Infrared (IR) cut-off filters are used with colour CCD or CMOS cameras to produce accurate colour images. An IR cut-off filter blocks the transmission of the infrared light while passing the visible light. This can be done with two optical techniques: absorption or reflection.

Absorptive filters are made with special optical glass that absorbs near infrared radiation. Reflection type filters are short-pass interference filters that reflect infrared light with high efficiency.

The absorptive filters are normally used for CCD cameras while the reflective IR filters are used for CMOS cameras.

As modern CCTV cameras and webcams all have a wide visible spectrum, they can all see IR light to some degree. This must be blocked to allow correct reproduction of colour from the camera, but of course it must not be blocked to allow the camera to see IR light for night vision.

Near-infrared light, which spans from 700 nanometers (nm) up to about 1000 nm, is beyond what the human eye can see, but most camera sensors can detect it and make use of it. During the day, a day and night camera uses an IR-cut filter.

IR light is filtered out so that it does not distort the colours of images as the human eye sees them. When the camera is in night (black and white) mode, the IR-cut filter is removed, allowing the camera's light sensitivity to reach down to 0.001 lux or lower.

Day and night cameras are useful in environments that restrict the use of artificial light.

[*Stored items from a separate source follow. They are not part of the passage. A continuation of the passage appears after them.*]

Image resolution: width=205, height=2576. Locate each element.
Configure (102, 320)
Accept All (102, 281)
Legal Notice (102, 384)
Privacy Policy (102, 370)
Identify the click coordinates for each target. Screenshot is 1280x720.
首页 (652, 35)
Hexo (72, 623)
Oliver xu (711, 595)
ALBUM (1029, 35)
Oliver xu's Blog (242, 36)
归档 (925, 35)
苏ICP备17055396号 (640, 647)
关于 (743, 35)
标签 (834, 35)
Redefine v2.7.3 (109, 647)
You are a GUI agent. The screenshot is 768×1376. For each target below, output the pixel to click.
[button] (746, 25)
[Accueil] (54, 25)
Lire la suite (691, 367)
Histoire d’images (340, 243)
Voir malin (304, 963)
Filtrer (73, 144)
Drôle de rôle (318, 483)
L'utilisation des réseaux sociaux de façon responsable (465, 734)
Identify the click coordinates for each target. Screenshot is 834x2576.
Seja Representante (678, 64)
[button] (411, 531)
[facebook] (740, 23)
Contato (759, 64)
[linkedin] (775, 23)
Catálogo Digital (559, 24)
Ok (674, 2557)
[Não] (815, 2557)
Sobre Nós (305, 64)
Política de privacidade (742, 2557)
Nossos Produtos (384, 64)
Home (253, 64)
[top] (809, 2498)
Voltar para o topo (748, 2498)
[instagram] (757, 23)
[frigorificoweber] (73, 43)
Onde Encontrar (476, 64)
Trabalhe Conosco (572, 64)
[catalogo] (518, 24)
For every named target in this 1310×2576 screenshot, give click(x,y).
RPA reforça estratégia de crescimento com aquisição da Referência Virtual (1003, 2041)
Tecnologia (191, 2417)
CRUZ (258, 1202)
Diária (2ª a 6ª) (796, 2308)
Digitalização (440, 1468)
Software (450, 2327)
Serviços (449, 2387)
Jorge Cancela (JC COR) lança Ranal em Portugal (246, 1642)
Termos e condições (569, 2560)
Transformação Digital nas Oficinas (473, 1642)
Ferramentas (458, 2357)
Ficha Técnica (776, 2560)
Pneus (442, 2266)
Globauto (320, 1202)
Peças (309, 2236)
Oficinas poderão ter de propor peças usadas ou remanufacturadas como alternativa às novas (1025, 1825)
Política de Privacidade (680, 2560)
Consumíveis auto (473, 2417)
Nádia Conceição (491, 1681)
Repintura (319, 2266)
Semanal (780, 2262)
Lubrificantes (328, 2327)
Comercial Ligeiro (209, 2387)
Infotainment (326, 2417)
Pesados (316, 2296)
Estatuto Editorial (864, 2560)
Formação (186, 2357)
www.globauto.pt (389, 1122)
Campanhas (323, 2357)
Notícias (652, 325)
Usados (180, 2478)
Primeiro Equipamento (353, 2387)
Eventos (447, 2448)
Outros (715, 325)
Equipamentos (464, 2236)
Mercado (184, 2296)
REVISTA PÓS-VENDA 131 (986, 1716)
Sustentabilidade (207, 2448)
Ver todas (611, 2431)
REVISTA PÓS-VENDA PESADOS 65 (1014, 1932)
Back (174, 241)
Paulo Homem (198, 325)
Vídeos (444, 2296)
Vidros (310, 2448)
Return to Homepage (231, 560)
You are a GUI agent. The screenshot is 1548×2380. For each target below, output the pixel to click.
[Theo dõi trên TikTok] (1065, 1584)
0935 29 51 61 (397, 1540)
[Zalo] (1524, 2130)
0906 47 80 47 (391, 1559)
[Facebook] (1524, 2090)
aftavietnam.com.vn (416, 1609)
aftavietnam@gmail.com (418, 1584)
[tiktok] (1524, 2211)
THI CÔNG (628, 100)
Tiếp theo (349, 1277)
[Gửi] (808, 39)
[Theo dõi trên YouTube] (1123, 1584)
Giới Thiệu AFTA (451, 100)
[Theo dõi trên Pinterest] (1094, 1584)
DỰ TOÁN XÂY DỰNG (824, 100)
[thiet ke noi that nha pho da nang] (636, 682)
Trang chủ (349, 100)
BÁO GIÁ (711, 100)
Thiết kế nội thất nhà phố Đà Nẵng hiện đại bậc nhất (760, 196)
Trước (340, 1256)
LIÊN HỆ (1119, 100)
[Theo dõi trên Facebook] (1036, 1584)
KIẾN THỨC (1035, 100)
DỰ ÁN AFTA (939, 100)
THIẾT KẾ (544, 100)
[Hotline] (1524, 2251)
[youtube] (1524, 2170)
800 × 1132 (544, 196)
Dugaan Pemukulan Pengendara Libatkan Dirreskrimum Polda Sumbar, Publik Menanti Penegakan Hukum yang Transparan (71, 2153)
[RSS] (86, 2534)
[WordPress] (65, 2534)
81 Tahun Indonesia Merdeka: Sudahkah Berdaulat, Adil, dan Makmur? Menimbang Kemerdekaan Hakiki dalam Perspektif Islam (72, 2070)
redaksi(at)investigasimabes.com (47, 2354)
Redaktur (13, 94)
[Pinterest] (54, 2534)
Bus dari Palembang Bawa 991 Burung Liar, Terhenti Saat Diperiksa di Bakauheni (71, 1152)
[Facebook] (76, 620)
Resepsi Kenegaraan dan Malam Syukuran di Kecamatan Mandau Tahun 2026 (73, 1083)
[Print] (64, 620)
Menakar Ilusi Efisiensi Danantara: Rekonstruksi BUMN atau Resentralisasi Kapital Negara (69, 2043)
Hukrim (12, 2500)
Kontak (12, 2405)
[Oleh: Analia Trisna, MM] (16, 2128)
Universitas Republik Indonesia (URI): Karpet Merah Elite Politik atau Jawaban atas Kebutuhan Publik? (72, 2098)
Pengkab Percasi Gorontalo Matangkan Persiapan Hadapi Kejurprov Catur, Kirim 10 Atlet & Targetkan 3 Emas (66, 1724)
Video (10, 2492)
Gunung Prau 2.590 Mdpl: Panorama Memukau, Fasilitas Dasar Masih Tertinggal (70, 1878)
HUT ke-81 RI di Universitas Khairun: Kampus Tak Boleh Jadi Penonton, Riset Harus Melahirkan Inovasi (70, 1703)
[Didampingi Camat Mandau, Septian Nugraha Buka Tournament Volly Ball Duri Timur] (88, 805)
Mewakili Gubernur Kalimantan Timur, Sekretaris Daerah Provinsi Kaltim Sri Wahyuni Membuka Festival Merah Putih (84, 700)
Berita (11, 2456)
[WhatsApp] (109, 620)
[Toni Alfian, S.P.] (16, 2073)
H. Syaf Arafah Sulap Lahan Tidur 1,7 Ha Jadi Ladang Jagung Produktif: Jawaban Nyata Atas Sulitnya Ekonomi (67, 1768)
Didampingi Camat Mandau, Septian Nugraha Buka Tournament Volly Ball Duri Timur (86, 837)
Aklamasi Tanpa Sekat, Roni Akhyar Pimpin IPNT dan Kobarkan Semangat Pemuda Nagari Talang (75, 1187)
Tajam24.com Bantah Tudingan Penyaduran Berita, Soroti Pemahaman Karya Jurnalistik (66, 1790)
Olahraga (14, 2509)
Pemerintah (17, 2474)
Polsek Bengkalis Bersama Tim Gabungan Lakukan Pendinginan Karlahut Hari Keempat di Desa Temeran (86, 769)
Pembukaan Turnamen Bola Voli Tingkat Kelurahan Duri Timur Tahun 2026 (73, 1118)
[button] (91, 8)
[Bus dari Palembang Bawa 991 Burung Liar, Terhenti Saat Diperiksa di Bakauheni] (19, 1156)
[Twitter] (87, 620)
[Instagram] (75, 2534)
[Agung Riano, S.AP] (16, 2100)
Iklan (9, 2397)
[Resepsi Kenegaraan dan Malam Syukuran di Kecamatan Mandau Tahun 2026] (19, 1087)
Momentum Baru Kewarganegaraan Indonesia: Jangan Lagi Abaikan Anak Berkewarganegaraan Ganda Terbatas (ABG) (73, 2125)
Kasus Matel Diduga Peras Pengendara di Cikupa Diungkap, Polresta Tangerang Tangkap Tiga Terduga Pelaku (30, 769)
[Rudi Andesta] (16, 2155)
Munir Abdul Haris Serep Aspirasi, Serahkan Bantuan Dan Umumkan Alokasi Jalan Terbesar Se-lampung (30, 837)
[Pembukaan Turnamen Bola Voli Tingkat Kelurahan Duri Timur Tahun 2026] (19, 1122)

They include low-light video surveillance situations, covert surveillance and discreet applications, for example, in a traffic surveillance situation where bright lights would disturb drivers at night.

An IR illuminator that provides near-infrared light can also be used in conjunction with a day and night camera to further enhance the camera's ability to produce high-quality video in low light or night time conditions.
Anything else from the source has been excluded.